Occult hepatitis B virus infection as a risk factor for hepatocellular carcinoma in patients with chronic hepatitis C in whom viral eradication fails
Article first published online: 2 JAN 2008
© 2007 The Japan Society of Hepatology
Volume 38, Issue 6, pages 546–556, June 2008
How to Cite
Miura, Y., Shibuya, A., Adachi, S., Takeuchi, A., Tsuchihashi, T., Nakazawa, T. and Saigenji, K. (2008), Occult hepatitis B virus infection as a risk factor for hepatocellular carcinoma in patients with chronic hepatitis C in whom viral eradication fails. Hepatology Research, 38: 546–556. doi: 10.1111/j.1872-034X.2007.00316.x
- Issue published online: 29 APR 2008
- Article first published online: 2 JAN 2008
- Received 19 July 2007; revision 6 November 2007; accepted 12 November 2007.
- chronic hepatitis C;
- hepatocellular carcinoma;
- interferon therapy;
- multivariate analysis;
- occult HBV infection;
- risk factor
Aim: Recent studies have suggested that an occult hepatitis B virus (HBV) infection negative for HBsAg but positive for HBV-DNA contributes to hepatocellular carcinoma (HCC) development in patients with chronic hepatitis C. Some follow-up studies have suggested the clinical importance of occult HBV infections in HCC development even after interferon (IFN) therapy, but a recent study denies the significance of the impact of occult HBV infection. Focusing on HCC development in patients in whom hepatitis C virus (HCV) eradication by interferon (IFN) therapy had failed, we conducted this study in order to assess the impact of occult HBV infections on HCC development in these patients.

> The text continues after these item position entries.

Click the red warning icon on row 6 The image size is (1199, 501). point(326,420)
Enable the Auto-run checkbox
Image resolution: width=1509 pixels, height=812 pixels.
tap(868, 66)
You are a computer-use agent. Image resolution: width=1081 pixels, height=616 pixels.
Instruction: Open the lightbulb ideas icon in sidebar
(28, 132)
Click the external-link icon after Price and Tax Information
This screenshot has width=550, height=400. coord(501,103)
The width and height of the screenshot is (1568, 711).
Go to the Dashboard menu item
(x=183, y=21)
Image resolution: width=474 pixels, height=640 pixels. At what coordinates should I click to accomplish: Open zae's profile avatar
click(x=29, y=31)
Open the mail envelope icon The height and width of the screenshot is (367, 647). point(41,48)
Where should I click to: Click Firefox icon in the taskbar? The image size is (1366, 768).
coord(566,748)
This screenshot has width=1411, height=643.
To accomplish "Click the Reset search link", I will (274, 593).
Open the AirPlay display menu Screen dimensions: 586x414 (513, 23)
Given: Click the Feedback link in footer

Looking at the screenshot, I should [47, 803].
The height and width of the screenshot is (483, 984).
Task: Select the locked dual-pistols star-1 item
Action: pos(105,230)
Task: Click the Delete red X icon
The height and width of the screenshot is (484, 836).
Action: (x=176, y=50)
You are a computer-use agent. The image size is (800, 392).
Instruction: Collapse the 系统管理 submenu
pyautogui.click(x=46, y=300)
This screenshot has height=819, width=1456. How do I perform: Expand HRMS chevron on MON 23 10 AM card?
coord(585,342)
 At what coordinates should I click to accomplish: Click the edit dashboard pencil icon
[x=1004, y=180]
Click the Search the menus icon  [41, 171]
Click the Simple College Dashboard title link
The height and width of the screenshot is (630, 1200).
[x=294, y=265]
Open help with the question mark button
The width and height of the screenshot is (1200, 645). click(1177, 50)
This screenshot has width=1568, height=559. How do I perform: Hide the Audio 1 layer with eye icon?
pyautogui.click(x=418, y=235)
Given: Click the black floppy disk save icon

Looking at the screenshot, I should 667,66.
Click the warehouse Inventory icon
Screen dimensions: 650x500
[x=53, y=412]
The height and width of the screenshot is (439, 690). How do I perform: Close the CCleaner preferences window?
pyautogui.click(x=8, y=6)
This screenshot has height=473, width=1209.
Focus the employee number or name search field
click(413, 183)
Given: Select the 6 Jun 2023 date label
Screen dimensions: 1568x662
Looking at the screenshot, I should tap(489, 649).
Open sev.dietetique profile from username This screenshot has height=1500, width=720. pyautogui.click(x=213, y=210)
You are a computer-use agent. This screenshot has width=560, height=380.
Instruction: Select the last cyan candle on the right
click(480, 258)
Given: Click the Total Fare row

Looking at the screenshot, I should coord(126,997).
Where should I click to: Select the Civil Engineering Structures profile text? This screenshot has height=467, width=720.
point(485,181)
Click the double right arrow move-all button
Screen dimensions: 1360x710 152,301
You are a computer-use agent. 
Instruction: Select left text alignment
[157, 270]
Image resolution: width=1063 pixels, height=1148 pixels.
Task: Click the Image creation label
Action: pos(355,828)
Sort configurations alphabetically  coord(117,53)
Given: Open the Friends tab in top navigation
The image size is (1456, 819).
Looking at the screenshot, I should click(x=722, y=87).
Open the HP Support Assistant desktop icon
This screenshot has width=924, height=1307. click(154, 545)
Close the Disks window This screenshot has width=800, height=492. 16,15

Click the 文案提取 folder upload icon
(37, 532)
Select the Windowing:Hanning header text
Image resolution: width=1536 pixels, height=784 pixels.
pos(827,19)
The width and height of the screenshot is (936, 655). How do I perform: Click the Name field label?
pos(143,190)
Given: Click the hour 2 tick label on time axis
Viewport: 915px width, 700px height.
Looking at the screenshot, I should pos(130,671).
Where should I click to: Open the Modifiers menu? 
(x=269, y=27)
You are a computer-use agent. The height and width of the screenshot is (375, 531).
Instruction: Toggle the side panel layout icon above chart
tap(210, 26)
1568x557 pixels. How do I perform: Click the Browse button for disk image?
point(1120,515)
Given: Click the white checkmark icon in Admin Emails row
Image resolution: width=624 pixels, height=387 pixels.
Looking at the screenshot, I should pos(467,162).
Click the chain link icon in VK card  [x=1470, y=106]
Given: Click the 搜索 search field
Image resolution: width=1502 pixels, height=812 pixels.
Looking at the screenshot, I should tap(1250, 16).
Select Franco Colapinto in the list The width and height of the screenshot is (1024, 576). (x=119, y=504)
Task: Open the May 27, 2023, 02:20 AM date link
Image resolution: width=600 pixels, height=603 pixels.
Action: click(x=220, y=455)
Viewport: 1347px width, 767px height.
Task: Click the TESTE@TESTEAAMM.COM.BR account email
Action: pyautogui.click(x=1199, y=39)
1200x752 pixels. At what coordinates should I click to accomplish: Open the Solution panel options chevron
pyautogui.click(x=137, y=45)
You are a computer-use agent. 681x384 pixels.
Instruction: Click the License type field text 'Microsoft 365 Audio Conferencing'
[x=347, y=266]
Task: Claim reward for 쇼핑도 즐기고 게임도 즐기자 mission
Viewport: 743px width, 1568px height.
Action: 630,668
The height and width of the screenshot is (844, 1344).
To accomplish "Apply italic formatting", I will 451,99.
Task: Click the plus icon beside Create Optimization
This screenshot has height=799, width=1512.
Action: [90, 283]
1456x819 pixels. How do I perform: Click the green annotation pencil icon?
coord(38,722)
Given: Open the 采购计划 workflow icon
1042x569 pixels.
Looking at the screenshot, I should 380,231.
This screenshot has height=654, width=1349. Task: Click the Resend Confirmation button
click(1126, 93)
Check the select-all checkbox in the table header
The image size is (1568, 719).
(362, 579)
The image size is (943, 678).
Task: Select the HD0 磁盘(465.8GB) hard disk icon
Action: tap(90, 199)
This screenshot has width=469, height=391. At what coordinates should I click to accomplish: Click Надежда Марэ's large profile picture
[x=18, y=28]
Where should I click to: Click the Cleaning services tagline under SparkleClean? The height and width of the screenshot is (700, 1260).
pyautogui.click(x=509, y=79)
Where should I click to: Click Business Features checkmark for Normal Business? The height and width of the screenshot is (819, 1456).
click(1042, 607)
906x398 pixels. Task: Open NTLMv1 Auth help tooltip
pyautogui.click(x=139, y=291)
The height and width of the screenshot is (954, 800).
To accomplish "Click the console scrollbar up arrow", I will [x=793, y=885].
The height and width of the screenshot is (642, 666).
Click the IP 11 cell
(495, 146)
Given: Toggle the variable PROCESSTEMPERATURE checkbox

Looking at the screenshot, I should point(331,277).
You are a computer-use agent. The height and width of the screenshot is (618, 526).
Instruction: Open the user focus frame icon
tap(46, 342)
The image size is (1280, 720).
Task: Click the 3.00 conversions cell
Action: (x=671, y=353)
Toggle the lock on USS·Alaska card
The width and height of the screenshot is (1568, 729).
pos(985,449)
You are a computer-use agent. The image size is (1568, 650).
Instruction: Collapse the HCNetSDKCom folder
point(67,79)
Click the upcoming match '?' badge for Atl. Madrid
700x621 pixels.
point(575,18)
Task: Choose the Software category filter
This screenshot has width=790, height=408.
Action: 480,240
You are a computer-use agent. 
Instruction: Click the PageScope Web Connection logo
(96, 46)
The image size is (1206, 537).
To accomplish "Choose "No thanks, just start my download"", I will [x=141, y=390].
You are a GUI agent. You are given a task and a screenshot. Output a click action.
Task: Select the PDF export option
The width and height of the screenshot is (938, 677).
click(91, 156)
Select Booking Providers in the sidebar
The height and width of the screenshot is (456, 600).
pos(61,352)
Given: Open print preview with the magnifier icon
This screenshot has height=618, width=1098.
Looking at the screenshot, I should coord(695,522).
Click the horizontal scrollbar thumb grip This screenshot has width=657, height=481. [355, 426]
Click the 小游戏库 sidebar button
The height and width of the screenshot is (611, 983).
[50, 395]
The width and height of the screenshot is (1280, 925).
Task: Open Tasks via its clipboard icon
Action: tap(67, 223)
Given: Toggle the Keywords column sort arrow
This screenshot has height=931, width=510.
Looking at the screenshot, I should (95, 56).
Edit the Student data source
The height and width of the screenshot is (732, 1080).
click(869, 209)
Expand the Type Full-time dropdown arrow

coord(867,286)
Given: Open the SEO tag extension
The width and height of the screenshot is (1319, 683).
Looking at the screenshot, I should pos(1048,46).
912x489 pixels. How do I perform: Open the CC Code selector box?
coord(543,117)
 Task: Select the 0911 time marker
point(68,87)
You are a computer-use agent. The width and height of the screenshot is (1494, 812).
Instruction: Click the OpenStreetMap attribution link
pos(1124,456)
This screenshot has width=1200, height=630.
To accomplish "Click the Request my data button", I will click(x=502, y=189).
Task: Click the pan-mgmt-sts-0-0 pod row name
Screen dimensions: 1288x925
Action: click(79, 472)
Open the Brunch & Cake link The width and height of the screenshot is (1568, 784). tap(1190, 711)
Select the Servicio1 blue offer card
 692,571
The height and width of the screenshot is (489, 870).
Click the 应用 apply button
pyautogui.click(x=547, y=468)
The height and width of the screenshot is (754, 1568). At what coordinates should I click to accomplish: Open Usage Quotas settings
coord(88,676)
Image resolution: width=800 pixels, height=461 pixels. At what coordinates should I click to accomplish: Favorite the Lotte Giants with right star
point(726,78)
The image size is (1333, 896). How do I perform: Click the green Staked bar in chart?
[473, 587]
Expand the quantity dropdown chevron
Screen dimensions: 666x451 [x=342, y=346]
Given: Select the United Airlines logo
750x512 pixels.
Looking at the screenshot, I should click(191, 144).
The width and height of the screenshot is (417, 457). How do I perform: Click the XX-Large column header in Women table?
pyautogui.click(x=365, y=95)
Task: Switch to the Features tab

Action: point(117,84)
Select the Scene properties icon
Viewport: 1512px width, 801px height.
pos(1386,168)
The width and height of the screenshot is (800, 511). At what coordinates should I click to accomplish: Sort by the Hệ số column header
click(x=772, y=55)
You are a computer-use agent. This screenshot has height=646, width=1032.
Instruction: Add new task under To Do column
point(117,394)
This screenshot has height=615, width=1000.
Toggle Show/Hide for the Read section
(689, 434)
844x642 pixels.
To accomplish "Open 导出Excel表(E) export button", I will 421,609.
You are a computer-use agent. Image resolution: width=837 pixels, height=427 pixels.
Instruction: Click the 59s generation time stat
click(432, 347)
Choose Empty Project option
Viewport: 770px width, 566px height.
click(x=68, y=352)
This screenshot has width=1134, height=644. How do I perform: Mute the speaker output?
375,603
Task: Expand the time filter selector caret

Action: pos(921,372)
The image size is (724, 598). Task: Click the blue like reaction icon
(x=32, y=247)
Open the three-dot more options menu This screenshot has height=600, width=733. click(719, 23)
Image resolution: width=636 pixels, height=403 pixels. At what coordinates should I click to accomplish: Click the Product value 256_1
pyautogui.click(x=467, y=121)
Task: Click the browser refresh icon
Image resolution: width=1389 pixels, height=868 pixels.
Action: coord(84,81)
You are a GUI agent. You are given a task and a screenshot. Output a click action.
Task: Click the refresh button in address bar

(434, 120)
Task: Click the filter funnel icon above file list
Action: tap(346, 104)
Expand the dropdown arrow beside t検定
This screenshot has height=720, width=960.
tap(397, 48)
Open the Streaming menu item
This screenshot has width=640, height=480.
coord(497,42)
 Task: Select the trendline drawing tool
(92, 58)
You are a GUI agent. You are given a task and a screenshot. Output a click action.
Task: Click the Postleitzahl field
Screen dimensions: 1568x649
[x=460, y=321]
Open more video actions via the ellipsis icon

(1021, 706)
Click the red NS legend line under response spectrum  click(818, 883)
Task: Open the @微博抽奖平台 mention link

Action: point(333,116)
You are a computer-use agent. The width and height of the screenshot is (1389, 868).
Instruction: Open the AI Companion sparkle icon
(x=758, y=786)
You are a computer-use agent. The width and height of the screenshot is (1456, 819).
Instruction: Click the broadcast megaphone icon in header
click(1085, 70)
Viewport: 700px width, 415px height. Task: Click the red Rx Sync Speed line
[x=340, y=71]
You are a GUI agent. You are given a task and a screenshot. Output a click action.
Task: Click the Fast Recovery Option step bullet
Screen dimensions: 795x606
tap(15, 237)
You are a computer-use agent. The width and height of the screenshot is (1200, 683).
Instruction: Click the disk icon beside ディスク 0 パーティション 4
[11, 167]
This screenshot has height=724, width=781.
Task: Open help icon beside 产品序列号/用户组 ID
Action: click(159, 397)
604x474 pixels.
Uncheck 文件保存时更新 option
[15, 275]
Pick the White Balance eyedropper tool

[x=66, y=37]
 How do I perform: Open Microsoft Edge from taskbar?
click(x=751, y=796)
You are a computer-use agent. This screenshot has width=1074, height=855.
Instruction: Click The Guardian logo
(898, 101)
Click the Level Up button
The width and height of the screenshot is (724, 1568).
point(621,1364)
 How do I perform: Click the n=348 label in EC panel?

Methods: We enrolled 141 patients with chronic hepatitis C (histological stage F2 or F3) who were seropositive for HCV-RNA even after IFN therapy. Serum HBV-DNA was assayed using the real-time polymerase chain reaction. During follow-up, ultrasonography and/or computed tomography (CT) were performed at least every 6 months to monitor HCC development.
Results: The cumulative incidence rates of HCC were 8.9%, 25.7% and 53.7% at 5 years, 10 years and 15 years, respectively, after IFN therapy. Multivariate analysis indicated that low platelet counts (<12 × 104/mm3), occult HBV infection, high ALT levels (≥80 IU/L) after IFN therapy and the staging of liver fibrosis were important independent factors affecting the appearance of HCC.
Conclusions: Occult HBV was a risk factor for HCC development in patients with chronic hepatitis C in whom HCV eradication had failed. Therefore, patients with chronic hepatitis C with occult HBV should be monitored carefully for HCC after IFN therapy.